The Rise and Fall of the Third Reich starts with Adolph Hitler and follows him through his life, focusing on his politics and the organization of the Nazi party. With meticulous detail, William L. Shirer explains those events that molded the man into the infamous dictator, gave rise to World War II, and formed a government that flourished and then floundered. A war correspondent in Berlin during the war, he’s in a unique position to provide insight into the minds of the people at the time.
It all start with Hitler who wanted to be an artist as a child. When his father didn’t agree to support this dream, the boy refused to try in school. Inevitably he dropped out of school once his father died and happily lived off his mother and relatives until she died as well. At that point, he went to find his fortune, for lack of better words, in Vienna. He wanted money to live on, but he didn’t want a job. Which is a problem.
If it wasn’t for World War I, there’s no telling how long he would have lived homeless on the Vienna streets. But once he became a soldier, his path started to unfurl in front of him. He started associating with a socialist party and rose through the ranks. Through manipulation, propaganda, and—admittedly—some impressive public speaking, he managed to place himself as chancellor of Germany, once the prime minister died so did Germany’s republic.
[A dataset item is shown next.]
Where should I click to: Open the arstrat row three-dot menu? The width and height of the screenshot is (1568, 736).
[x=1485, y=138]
The rest is, literally, history.
I knew intellectually that Hitler was something of a mad man. I mean, you can’t murder millions of people with a matter-of-fact, blasé attitude without being crazy. But after reading this book, after the peek I had into his mind, it’s my opinion that he was a completely, repentantly psychopathic monster. He was the worst type of psychotic: brilliant and psychotic. They do the most damage, and he was the tool of the deaths of multitudes.
He was lazy and had no sense of responsibility. Narcissistic. Nothing was his fault. Someone else was always to blame. This book was closer than I ever wanted to get to the man.
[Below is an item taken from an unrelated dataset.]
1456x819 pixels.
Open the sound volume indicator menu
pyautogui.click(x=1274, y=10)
Now, my thoughts on the book: it was good. Mind opening. There was some great detail about Hitler and the Third Reich, but not nearly enough about the actual war or the other participants. I know that Shirer was creating a comprehensive history about the German government, but I thought some of the details were superfluous, especially when they didn’t move along the plot in any way.
I’ve always believed that people shouldn’t be afraid to read about the unsavory side of human history as long as they don’t descend into the abyss. However, I think I could have learned as much about the war with another book without having to subject myself to Hitler’s madness. If you’re a big WWII geek, read this book. Otherwise, there are tons of other options.